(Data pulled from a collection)

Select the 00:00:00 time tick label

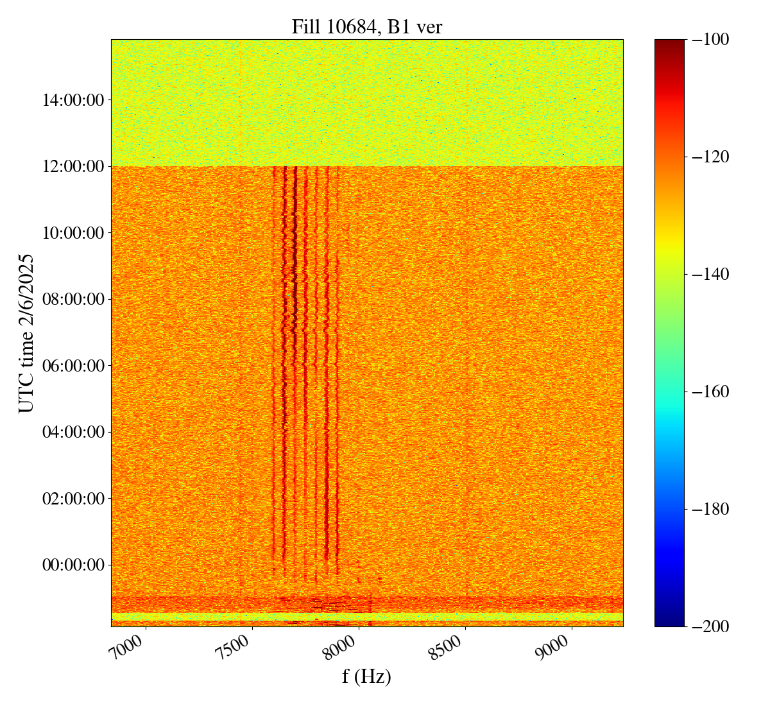click(73, 565)
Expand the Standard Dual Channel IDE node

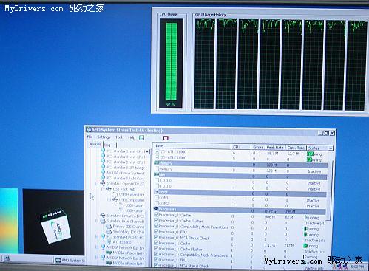tap(97, 222)
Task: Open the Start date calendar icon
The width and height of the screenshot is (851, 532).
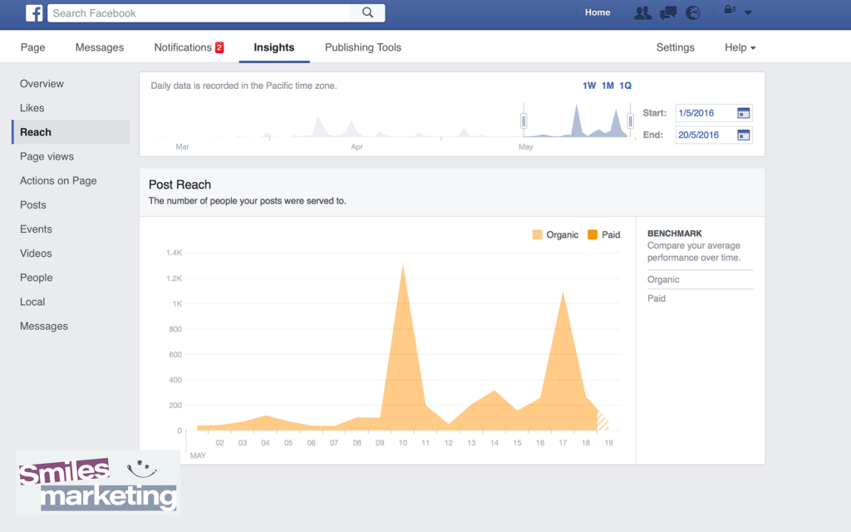Action: tap(742, 113)
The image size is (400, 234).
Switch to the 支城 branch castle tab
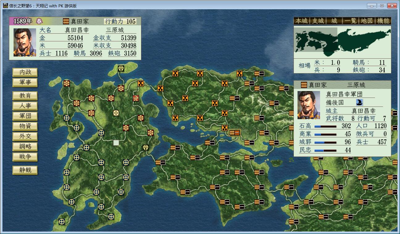pyautogui.click(x=318, y=21)
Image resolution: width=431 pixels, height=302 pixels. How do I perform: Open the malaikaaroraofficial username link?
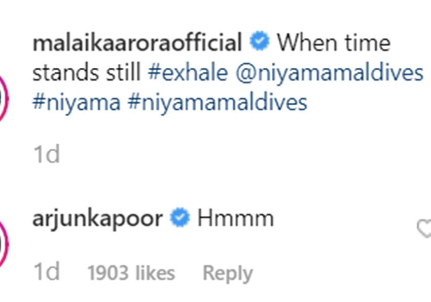click(137, 42)
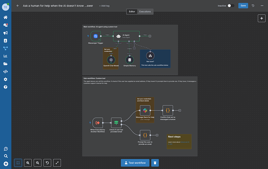This screenshot has height=169, width=268.
Task: Delete workflow using the trash button
Action: 154,163
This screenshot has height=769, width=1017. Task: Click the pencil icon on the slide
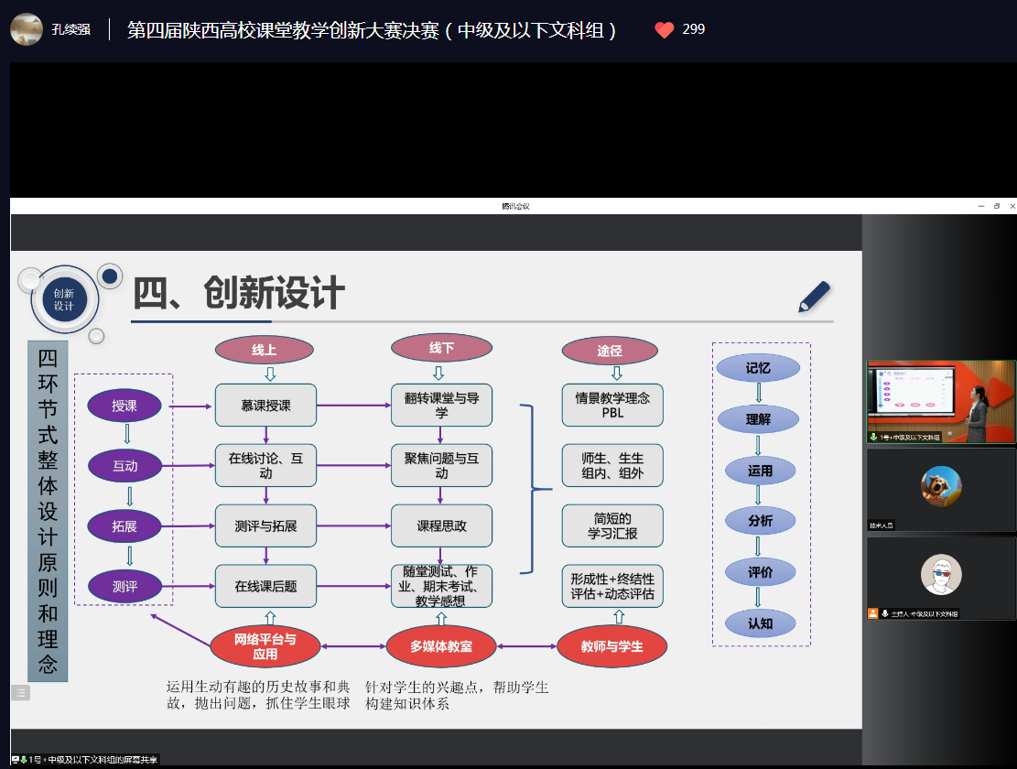click(x=814, y=297)

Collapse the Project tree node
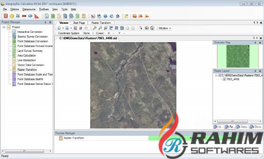pyautogui.click(x=4, y=27)
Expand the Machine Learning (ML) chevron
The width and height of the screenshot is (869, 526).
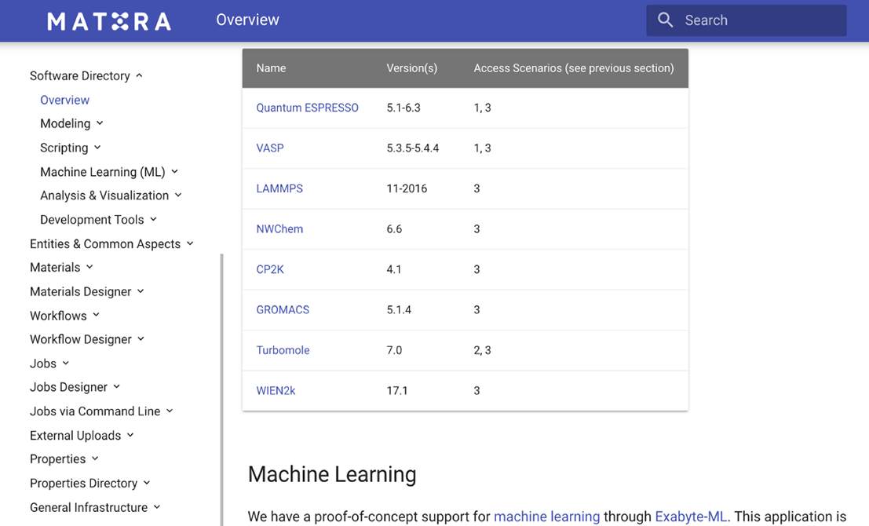(x=174, y=172)
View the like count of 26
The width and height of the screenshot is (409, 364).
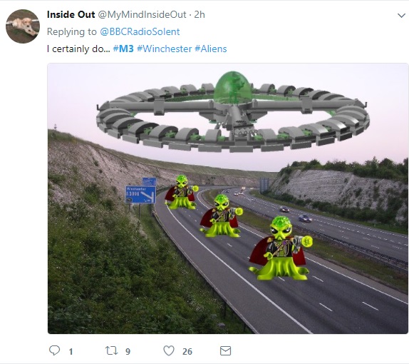pyautogui.click(x=187, y=351)
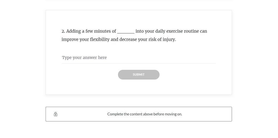Image resolution: width=278 pixels, height=138 pixels.
Task: Click the word "before" in the locked banner
Action: click(159, 114)
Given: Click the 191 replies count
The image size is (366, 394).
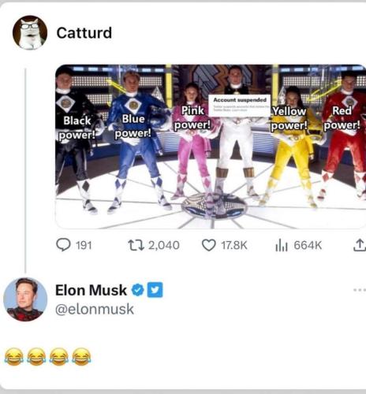Looking at the screenshot, I should pyautogui.click(x=84, y=246).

▸ **INSTRUCTIONS FOR THE TASK**: Reproduce the listing above line for line without changing anything, and leave out the pictures.

▸ **WRITTEN ANSWER**:
Select the 00:00:00 time tick label

click(73, 565)
Expand the Standard Dual Channel IDE node

tap(97, 222)
Task: Open the Start date calendar icon
The width and height of the screenshot is (851, 532).
Action: tap(742, 113)
The image size is (400, 234).
Switch to the 支城 branch castle tab
pyautogui.click(x=318, y=21)
Image resolution: width=431 pixels, height=302 pixels. How do I perform: Open the malaikaaroraofficial username link?
click(137, 42)
This screenshot has height=169, width=268.
Task: Delete workflow using the trash button
Action: 154,163
This screenshot has height=769, width=1017. Task: Click the pencil icon on the slide
click(x=814, y=297)

Collapse the Project tree node
pyautogui.click(x=4, y=27)
Expand the Machine Learning (ML) chevron
The width and height of the screenshot is (869, 526).
(x=174, y=172)
View the like count of 26
The width and height of the screenshot is (409, 364).
pyautogui.click(x=187, y=351)
Image resolution: width=278 pixels, height=138 pixels.
Task: Click the word "before" in the locked banner
Action: click(159, 114)
Given: Click the 191 replies count
The image size is (366, 394).
Looking at the screenshot, I should pyautogui.click(x=84, y=246).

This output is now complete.